David Wood Townsend was born in Hoskins, Wayne County, Nebraska, the son of Glenn Eli Townsend and Bertha A. (Towberman) Townsend. Grandson of David Wood Townsend and Mary Ellen (Brown) Townsend. Great-grandson of Eli Townsend and Abigial Mosher (Wood) Townsend.

In 1910, at the age of 19, Townsend was living with his parents and grandfather whom he was named after in Dallas, South Dakota. He attended the Wayne State Normal College for Arts and Sciences. He was the Illustrator for the school paper known as the Goldenrod.

On October 4, 1913, Townsend married Lillian Francis Rennick in Chicago, Cook County, Illinois. He and Lillian had two children together, Edward Glenn Townsend and Harriet L. (Townsend) Pim Ayers.
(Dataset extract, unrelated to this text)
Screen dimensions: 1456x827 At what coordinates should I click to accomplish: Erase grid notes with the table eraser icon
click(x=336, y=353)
In 1915 he was secretary/treasurer for his father's company, G. E. Construction in Norfolk, Nebraska and was still living in that area by 1917.

In 1919 he worked for the Art-O-Graf Film Company in Denver, Colorado.
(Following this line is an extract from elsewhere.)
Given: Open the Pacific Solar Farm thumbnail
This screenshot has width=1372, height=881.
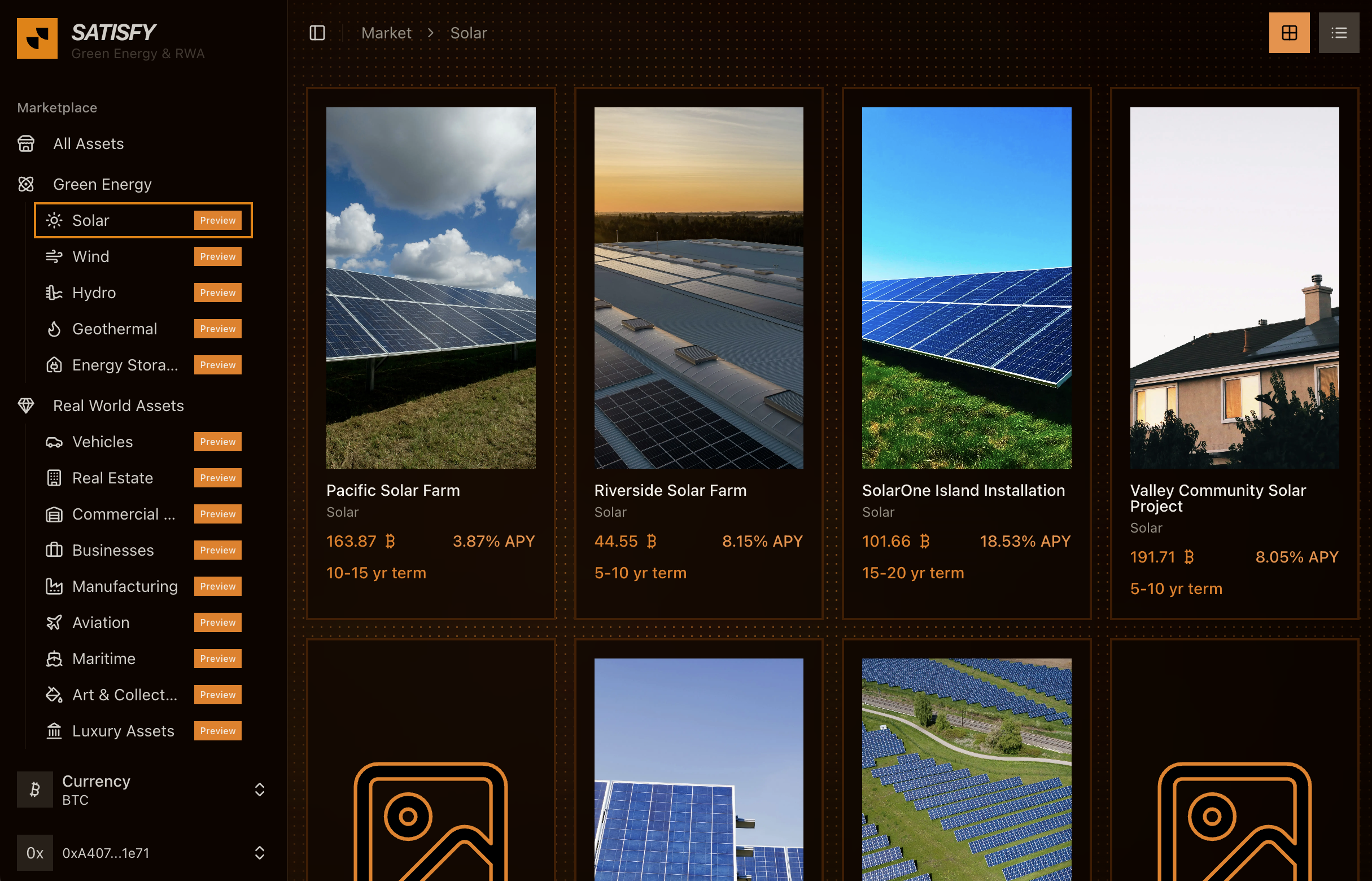Looking at the screenshot, I should pos(431,288).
In 1922 he was President of the "Mountain Plains Enterprise Film Company" in Denver.

In 1926, he moved to Los Angeles, California and began work for the Metro-Goldwyn-Mayer Studios as an art director and set designer.

On August 5, 1935 while scouting locations at Sonora Pass for the film, "The Robin Hood of El Dorado," the car he was riding in with Lowell L. Ralph, Mrs. Lottie Mundello, and Miss Agnes McMullen, went off the road and plunged 200 feet below. Townsend was killed instantly, while the other three passengers, who were thrown from the car, survived.